In nonparametric bootstrapping, new, ``synthetic'' data sets (corresponding to hypothetical simulation runs) are created by drawing $n$ samples (configurations) from the original collection that was generated during the actual run. The same sample may be selected twice, while others may not be selected at all in a process called ``sampling with replacement.'' In doing so, these synthetic sets will be different even though they all have the same number of samples and draw from the same pool of data. Having created a new set, the data are analyzed to determine the derived quantity of interest, and this process is repeated to produce multiple estimates of the quantity. The distribution of ``synthetic'' observables can be directly used to construct a 95~\% confidence interval from the 2.5 percentile to the 97.5 percentile value.
Readers are cautioned that bootstrapping confidence intervals are not quantitatively reliable in certain cases such as with small-sample sizes or distributions that are skewed or heavy-tailed \cite{Schenker1985,Chernick2009}.
The process described above assumes that the original simulation data are uncorrelated. If this is not the case, then the resampling method can be reformulated in one of two ways. The first option is to estimate the number of independent samples in the original set (e.g., using an autocorrelation method \cite{Chodera-2016,Lyman2007a}) and to pull only that many samples to create the new data sets. The second option is to group the samples into blocks that are uncorrelated based on analyzing varying block sizes (see Sec.~\ref{sec:blockavg}) and to then use the block averages as the samples for bootstrapping.
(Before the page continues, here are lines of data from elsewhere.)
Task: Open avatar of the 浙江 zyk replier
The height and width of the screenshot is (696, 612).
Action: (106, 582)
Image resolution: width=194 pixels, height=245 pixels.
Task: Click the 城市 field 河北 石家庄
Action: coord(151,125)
Alternatively, one could use the difference between errors estimated via block averaging and bootstrapping as a measure of the correlation; if one tracks the bootstrapped and block-averaged estimates of a quantity's uncertainty as a function of block size, the only difference between the two modes of calculation is whether the data are correlated. The decay in the ratio of the two quantities as a function of time is a measure of the correlation time in the sample \cite{Romo2011}.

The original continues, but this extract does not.